-- Start --

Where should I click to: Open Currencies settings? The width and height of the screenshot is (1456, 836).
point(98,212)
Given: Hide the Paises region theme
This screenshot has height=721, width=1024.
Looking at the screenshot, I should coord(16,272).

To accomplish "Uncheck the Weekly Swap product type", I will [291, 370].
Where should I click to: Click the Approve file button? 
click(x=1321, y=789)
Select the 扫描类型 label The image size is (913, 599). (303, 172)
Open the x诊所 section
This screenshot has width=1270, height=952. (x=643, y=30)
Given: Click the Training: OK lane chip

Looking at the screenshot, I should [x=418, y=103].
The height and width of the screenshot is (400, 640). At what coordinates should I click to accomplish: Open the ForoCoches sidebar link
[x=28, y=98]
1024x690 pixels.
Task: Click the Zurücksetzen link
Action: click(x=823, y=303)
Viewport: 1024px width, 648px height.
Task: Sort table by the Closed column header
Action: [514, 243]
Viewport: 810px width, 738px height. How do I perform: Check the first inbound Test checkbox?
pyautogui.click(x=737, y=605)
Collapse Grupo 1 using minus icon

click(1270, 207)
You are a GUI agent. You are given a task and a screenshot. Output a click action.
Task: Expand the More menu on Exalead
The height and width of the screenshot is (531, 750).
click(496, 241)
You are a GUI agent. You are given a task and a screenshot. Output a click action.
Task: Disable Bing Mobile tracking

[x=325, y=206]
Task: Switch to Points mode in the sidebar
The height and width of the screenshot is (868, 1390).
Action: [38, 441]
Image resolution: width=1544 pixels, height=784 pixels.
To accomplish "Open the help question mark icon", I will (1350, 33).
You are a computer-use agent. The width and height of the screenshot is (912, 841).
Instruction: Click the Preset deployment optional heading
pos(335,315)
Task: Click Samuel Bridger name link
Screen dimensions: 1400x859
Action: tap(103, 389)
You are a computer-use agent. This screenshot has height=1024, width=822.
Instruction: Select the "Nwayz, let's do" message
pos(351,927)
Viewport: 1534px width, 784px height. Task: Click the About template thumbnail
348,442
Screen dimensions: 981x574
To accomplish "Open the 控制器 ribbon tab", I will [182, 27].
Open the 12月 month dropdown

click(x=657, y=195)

-- End --

▶ Task prompt
Reproduce the listing from the line containing "The height and width of the screenshot is (400, 640)." through the line containing "click(1270, 207)", substituting "navigation link" for "sidebar link" and leaving everything else unchanged.

▶ Solution to the exercise
The height and width of the screenshot is (400, 640). At what coordinates should I click to accomplish: Open the ForoCoches navigation link
[x=28, y=98]
1024x690 pixels.
Task: Click the Zurücksetzen link
Action: click(x=823, y=303)
Viewport: 1024px width, 648px height.
Task: Sort table by the Closed column header
Action: [514, 243]
Viewport: 810px width, 738px height. How do I perform: Check the first inbound Test checkbox?
pyautogui.click(x=737, y=605)
Collapse Grupo 1 using minus icon

click(1270, 207)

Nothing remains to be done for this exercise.